2) Soyez pénétré de la pensée que le temps que vous allez consacrer à Dieu lui est agréable, est sujet de joie pour lui. C’est un don – un humble don certes – que vous lui faites, de sorte que vous ne venez pas à lui les mains vides. Réjouissez-vous de lui faire ainsi plaisir.
3) Ne recherchez pas Sa face pour la joie qu’elle procure bien qu’elle soit toujours source de joie. C’est vrai, il n’y a pas de compagnie plus agréable que celle du Seigneur. Cependant, approchez-vous pour lui seul. Acceptez qu’il éclaire et purifie les motifs qui vous poussent à l’invoquer.

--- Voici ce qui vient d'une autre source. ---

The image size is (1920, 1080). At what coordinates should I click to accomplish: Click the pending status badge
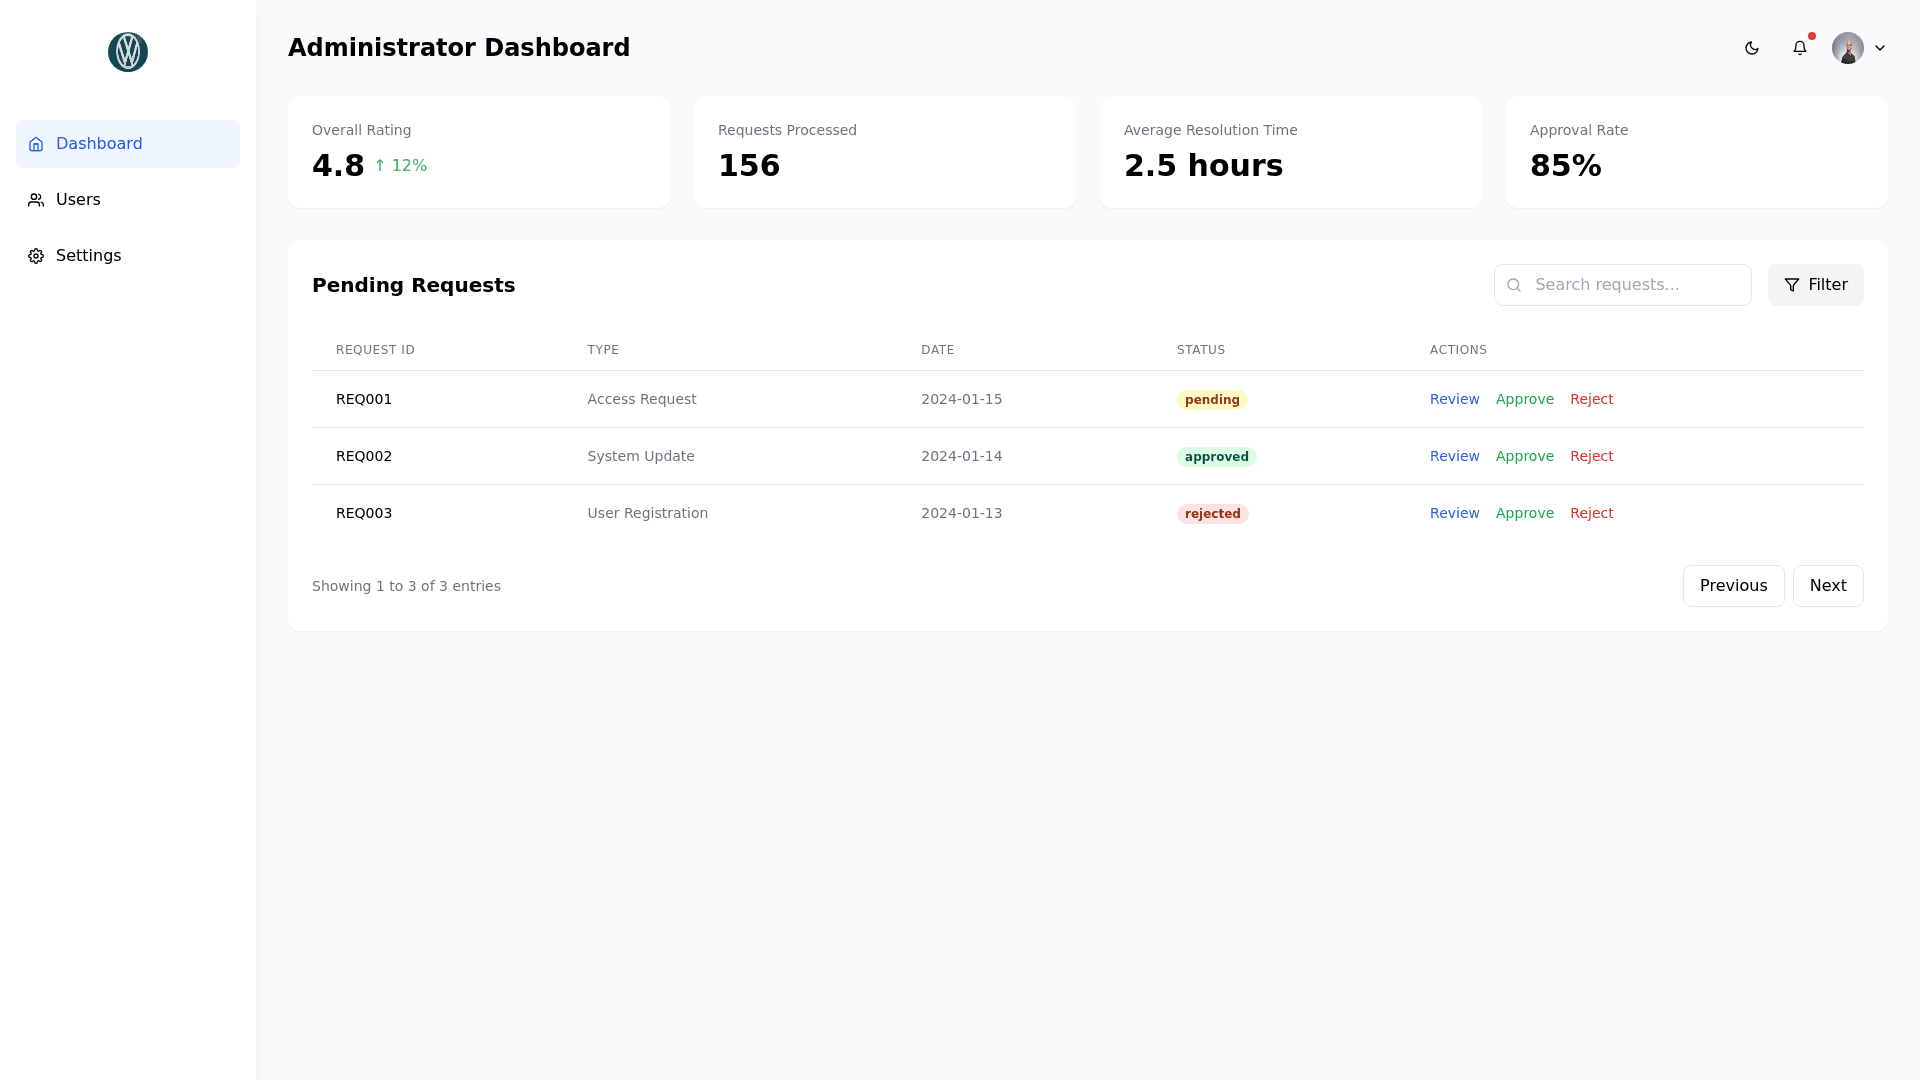[1212, 400]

4) Restez paisible et plein de respect devant lui. N’oubliez jamais qu’il est le Dieu souverain. Sans exiger « cavalièrement » qu’il réponde à vos demandes, attendez sereinement et avec une pleine assurance qu’il vous accorde ce qu’il a promis, ce qu’il juge le meilleur de vous donner. Et le meilleur pour vous, c’est « la communion de son Fils » (1 Corinthiens 1.9). Marie l’avait compris et avait choisi la bonne part en restant aux pieds du Maître.
5) Tenez bon, persévérez dans la foi, comme vous y convie l’Écriture : « En sorte que vous ne vous relâchiez pas et que vous imitiez ceux qui, par la foi et la persévérance, héritent des promesses » (Hébreux 6.12). Ayez les regards sur Jésus. et une paix inondera votre âme lorsque Dieu le voudra.